There was a very strong reaction, most of it negative, to that piece. I have received a good number of letters, many of which pained me – not because they were critical of what I had written but because, from them, I realized how much my words have caused pain in some peoples’ lives. I realize now, unfortunately after the fact, that what I wrote in that article was open to considerable misunderstanding. So, by way of apology, let me try to clarify what I tried to say there … even if that is not what the words said to everyone:
First of all, the title itself (Selfishness and Solitude) already sent out the wrong signal, suggesting to some that solitude is perhaps a form of selfishness. The choice of title was not mine and it was never my intention to suggest that it is more selfish to be in solitude than in family, especially since, properly understood, solitude and family are not in opposition to each other, enemies, but two states which positively feed and enhance each other. To be in true solitude is to be in family.

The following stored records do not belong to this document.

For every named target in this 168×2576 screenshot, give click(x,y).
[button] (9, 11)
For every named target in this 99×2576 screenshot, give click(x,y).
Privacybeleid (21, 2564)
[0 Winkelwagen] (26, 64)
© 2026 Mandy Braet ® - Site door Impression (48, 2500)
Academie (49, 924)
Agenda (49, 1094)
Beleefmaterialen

Carlo Carretto, the great spiritual writer, once spent a prolonged period of time living by himself in the desert. When he returned to Italy to visit his mother, he realized that she was more contemplative than he was, even though because of her duties as a mother she rarely had any quiet or prayer time. The conclusion he drew was not that there was anything wrong with what he was doing in solitude, but rather that there was something very right about what his mother was doing in giving herself over to her family in such a way that she had no time left for the type of solitude which he was living. In essence, in that fated column, I was trying to say the same thing: There is nothing wrong with solitude – but there is something eminently right about giving yourself over to the demands, duties, and challenges that flow from family and commitment.
One woman wrote to me, pained and upset by what I had written, protesting that she had just spent her wedding anniversary alone – deserted by her husband and geographically separated from her children. Her protest: “How can it be wrong to be alone, especially when I didn’t even choose to be alone? How can you be so cruel as to suggest that it is?”
Her pain caused me pain and, to her and to others like her, I sincerely apologize: I am sorry that my words were heard in this sense. That was not their intent. In fact, their aim was exactly the opposite. They were meant to challenge those who do positively choose to live alone, namely, those who refuse to make or keep commitments because they want the freedom, privacy, and aloneness to do their own thing. My words were meant as a challenge to people, like her ex-husband, who abandon commitments to spouses, families, and relatives precisely to be “alone” for purposes that their families would not exactly judge as good.
There are different ways of being alone. The woman whose words I just quoted feels the emotional pain of being physically alone and she admits that it is not good. But it is not morally wrong to be alone in this way. In fact, lived out creatively, this kind of loneliness can give birth to compassion and an understanding that is not given to others.
But that is not the kind of aloneness of which I was speaking. There is an aloneness which is dangerous and which inevitably spawns selfishness. To offer just a couple of examples: The person who abandons his or her spouse and family so as to be free from them and “alone” in order to pursue somebody or something else is living dangerously. His or her being alone is not a good thing, morally. The same is true for the addict, irrespective of the particular addiction. Invariably he or she is looking to be alone so as to have the freedom and the privacy to attend to the addiction. This, obviously, is not good.
In these cases, however, the person is positively choosing to be alone, looking to be alone, and resentful of any spouse, family member, or commitment that stands in his or her way. It is this person who needs, again, to be challenged by God’s words: “It is not good to be alone!”